▸ Text des Dokuments
* * * * * * * * *
Studentinnen und Studenten sitzen während einer Vorlesung in einem Hörsaal. 1 min
Sachsen-Anhalts Digitalministerium soll unbefugt personenbezogene Daten von Studentinnen und Studenten verarbeitet haben. Bildrechte: picture alliance/dpa | Sebastian Gollnow

Datenschutzbeauftragter schreitet ein Unnötig Daten von Studenten erhoben: Digitalministerium verwarnt

27. Juni 2024, 18:47 Uhr

Der oberste Datenschützer des Landes wirft dem Digitalministerium vor, ohne Rechtsgrundlage personenbezogene Daten von Studentinnen und Studenten verarbeitet zu haben. Hintergrund ist die Energiepauschale für Studierende. Ministerin Hüskens reagiert mit Kritik.

Sachsen-Anhalts Landesdatenschutzbeauftragter hat das Digitalministerium in Magdeburg verwarnt, weil es ohne Rechtsgrundlage personenbezogene Daten verarbeitet hat. Konkret geht es um die 200 Euro Energiepreispauschale für Studentinnen und Studenten. Sie konnten diese Pauschale im vergangenen Jahr über das Portal "einmalzahlung200.de" erhalten.

Energiepauschale nur gegen Online-Identifikation

Um das Geld zu bekommen, mussten sich die Studenten online identifizieren. Das ging nur mit der BundID. Dabei handelt es sich um ein zentrales Konto zur Identifizierung für Online-Anträge. Dafür müssen persönliche Daten hinterlegt werden. Dass diese ID unbedingt genutzt werden musste, um die Energiepauschale zu bekommen, kritisiert der Datenschutzbeauftragte.
* * * * * * * * *
▸ Vorliegende Angaben

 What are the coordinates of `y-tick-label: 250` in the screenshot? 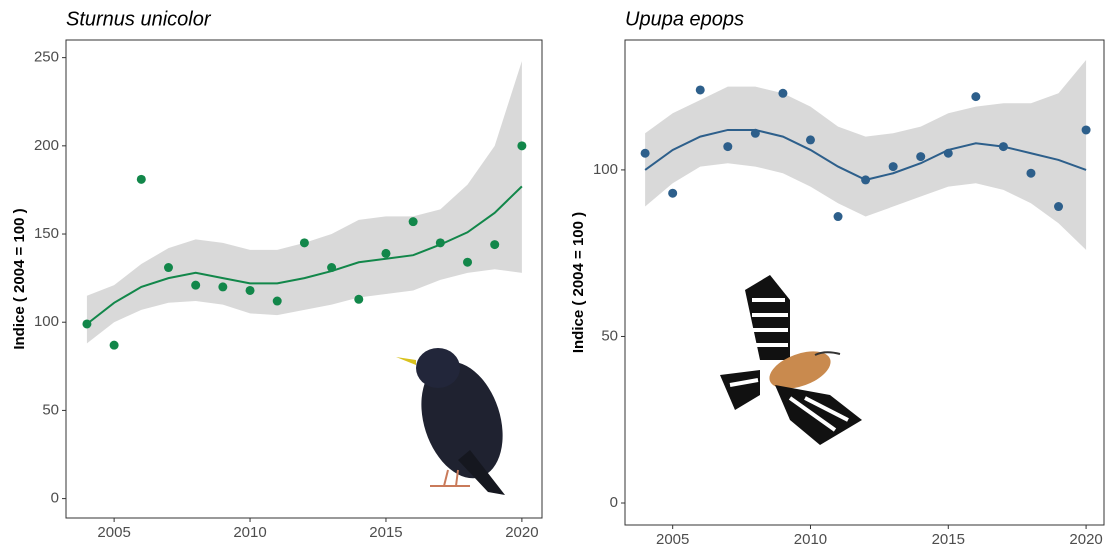 It's located at (46, 58).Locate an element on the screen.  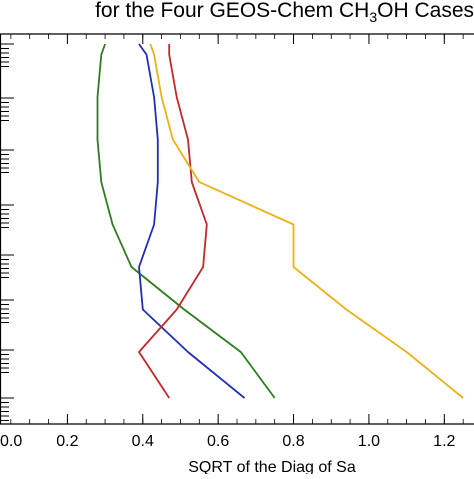
x-tick-label: 0.0 is located at coordinates (11, 442).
* * * * * * * * *
▸ Folgendes bearbeiten
[1] Schreibe den Abschnitt des Artikels über die Verwarnung des Digitalministeriums zwischen "Datenschutzbeauftragter schreitet ein" und "reagiert mit Kritik.", beide eingeschlossen, noch einmal ab und benenne darin "Digitalministerium" in "Digitalressort" um.
[2] Führe den Artikel über die Verwarnung des Digitalministeriums im Anschluss an seinen letzten Satz weiter.
Die Auflistung hat mit dem Artikel über die Verwarnung des Digitalministeriums nichts zu tun.

▸ Antworten im Einzelnen
[1]
Datenschutzbeauftragter schreitet ein Unnötig Daten von Studenten erhoben: Digitalressort verwarnt

27. Juni 2024, 18:47 Uhr

Der oberste Datenschützer des Landes wirft dem Digitalressort vor, ohne Rechtsgrundlage personenbezogene Daten von Studentinnen und Studenten verarbeitet zu haben. Hintergrund ist die Energiepauschale für Studierende. Ministerin Hüskens reagiert mit Kritik.

[2]
Der derzeit noch amtierende Landesdatenschutzbeauftragte Albert Cohaus sagte MDR SACHSEN-ANHALT, man habe das Ministerium verwarnt, weil das Onlinezugangsrecht keinen Digitalzwang nach sich ziehe: "Die BundID ist und war freiwillig. Die Studenten und Studentinnen durften zwischen einer digitalen und herkömmlichen Antragstellung wählen. Dies hat das Ministerium trotz Hinweisen aus meinem Haus nicht umgesetzt." Man dürfe nicht vergessen, dass Menschen auch analoge Angebote nutzen wollten oder müssten.

Hüskens hält Verwarnung für überzogen

Digitalministerin Lydia Hüskens (FDP) reagierte auf die Verwarnung des Datenschützers mit Kritik. Hüskens sagte MDR SACHSEN-ANHALT am Donnerstagnachmittag, sie könne die Reaktion nicht nachvollziehen. Sie erscheine ihr auch angesichts der damaligen Situation überzogen.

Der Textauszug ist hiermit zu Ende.